Immediate political results of the psychodrama seemed to favour Modi, specially in the Uttar Pradesh state elections. Initially, it was a brilliant political move in which, notwithstanding their suffering, the afflicted saw their torment as a temporary hardship inflicted on them by a Robin Hood figure who was punishing the rich to reward the poor, even if it meant waiting a while.
But can good politics overcome the long-term impact of poor economics? There’s a saying in the media world that, for commercial profits, if you perform for your advertisers, your readers/viewers will desert you. And when they desert you, your advertisers, who also want audience maximisation, too will desert you.
Initially, Modi won the throw of the dice. The courts did not interfere. Political opposition was virtually nonexistent. His party’s obvious preference for social and cultural transformation over economic reform and modernisation has paid political dividends. But for how long? His constituency is not very different from Indians who did not support him. The expectation of enhanced prosperity—the acche din pledge—still rings in all ears. If you create a good slogan you could well wind up being hoisted on your own petard. Catchy slogans, as all spin doctors will tell you, are a double-edged sword. People don’t forget them.

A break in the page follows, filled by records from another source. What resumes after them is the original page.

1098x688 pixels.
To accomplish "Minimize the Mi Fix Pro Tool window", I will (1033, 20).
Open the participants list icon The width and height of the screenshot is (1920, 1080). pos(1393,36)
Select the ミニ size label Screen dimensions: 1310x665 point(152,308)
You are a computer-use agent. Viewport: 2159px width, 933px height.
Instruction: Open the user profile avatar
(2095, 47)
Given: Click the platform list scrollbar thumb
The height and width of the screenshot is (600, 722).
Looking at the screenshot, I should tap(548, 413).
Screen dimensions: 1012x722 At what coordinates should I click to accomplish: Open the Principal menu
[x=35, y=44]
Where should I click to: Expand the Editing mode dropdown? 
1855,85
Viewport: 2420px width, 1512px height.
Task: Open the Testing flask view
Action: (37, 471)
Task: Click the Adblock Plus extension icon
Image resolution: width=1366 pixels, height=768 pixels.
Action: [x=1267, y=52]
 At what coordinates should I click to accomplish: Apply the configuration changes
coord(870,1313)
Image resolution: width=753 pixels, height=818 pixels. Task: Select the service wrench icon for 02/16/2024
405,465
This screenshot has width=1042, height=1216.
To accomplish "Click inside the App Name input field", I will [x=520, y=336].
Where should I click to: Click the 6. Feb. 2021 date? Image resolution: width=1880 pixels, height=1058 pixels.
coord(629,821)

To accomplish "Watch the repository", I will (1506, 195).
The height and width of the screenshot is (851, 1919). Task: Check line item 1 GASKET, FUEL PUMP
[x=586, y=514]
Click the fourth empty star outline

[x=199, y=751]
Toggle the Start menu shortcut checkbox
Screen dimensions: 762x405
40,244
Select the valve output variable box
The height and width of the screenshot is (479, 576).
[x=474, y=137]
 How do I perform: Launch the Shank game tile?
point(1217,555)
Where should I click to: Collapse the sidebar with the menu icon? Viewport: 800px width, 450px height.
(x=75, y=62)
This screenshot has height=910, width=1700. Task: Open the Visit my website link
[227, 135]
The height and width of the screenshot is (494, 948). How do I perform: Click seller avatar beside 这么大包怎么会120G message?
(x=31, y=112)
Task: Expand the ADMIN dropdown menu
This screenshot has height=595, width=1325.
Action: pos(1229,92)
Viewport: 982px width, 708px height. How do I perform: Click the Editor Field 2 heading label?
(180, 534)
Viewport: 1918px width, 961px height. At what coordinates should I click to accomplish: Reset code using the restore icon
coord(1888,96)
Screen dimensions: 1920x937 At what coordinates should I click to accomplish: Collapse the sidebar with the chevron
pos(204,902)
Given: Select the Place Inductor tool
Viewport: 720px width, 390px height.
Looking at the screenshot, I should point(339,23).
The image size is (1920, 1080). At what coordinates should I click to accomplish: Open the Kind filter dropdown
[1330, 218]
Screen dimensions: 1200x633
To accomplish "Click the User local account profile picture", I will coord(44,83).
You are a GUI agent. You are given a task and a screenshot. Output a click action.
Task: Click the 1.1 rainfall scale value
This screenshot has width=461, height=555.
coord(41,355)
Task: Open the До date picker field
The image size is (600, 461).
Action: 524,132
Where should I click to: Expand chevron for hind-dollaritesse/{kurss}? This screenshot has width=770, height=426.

And the early chickens seem to be coming home to roost. The propaganda benefits of notebandi have lived their shelf life. The biggest dividend was UP. What counts now, as the euphoria wanes, following Karnataka, the crystallisation of a viable political opposition and the recent nationwide bypolls, is the ground reality and the longer-term economic consequences. Manufacturing and construction have slumped. Private investments in new projects are at a standstill. While gross domestic product (GDP) growth was 6.1 percent, gross value added (GVA) growth—a metric that more economists now favor as it excludes indirect tax collection—slowed even more sharply in the fourth quarter to 5.6 percent, compared to 6.7 percent in the third quarter, says another recent study.
These figures have not been conjured up by propagandists. These are the latest figures from no less a source than the Central Statistics Office which the prime minister and his team can scarcely afford to ignore.
And will Prof Arun Kumar have the last laugh on demonetisation? He insists that demonetisation has not only not dented the black economy, but has damaged the white economy, especially the unorganised sectors.
Add to these problems the thoughtless way in which the hastily drafted cattle-trading ban is being imposed and the government may be taking a swipe at one of the largest sectors of the economy of the poor. As Down To Earth puts it:
Prof Arun Kumar insists that demonetisation has not only not dented the black economy, but has damaged the white economy, especially the unorganised sectors.
“Forget about the loss of revenue from exporting buffalo meat after government’s ban on procuring animals from market place for slaughter, the real impact will be on India’s poorest farmers and the economy of livestock which is worth more than Rs 3 lakh crore. It is all set to kill an economy that India’s small and marginal farmers switched over to as adaptation to uncertain monsoon and dwindling income from regular crops.”
Arun Kumar bemoans the fact that “political parties are now bereft of ideology or principles—the aim is to get to power to serve the vested interests who fund them. Businessmen are scared of the government and do not wish to be seen as opposed to it. With the changes introduced in the recent Budget, the fear of a raid raj has only grown. The media has been adversely impacted”.
The critical decision Modi will have to make—and make very soon—is how far can he stretch the Cultural Raj at the expense of real economic growth in order to avoid the possibility of a popular backlash if acche din remains a chimera.
And herein lies a lesson for Modi’s opponents on the Right as well as the Left not to exult in haste in the celebration of the end of the Modi honeymoon. It is far from over. But there is a lot he has not done. He has NOT: cleaned up the Ganga; restored 8 percent GDP growth; created 3 crore jobs as promised (instead unemployment is soaring in a phenomenon called “jobless growth”) introduced judicial reform; ended the rape and subjugation of women; rebuilt our cities or renewed urban India; accelerated farm production; introduced meaningful tax reform; introduced disinvestment plans; revamped Air India; cut down the bureaucracy; shut down terrorist camps in Pakistan, attracted make-in-India investment.
He would be courting national disaster and historical condemnation if he were to allow anything similar to the Gujarat communal riots happen again in India during his term. The test of his leadership as a no-nonsense pragmatist will lie in his political dexterity in sidelining the forces—including retrograde “Hinduism”—which interfere with his larger development vision. The alternative is to fester in the opprobrium of 2002.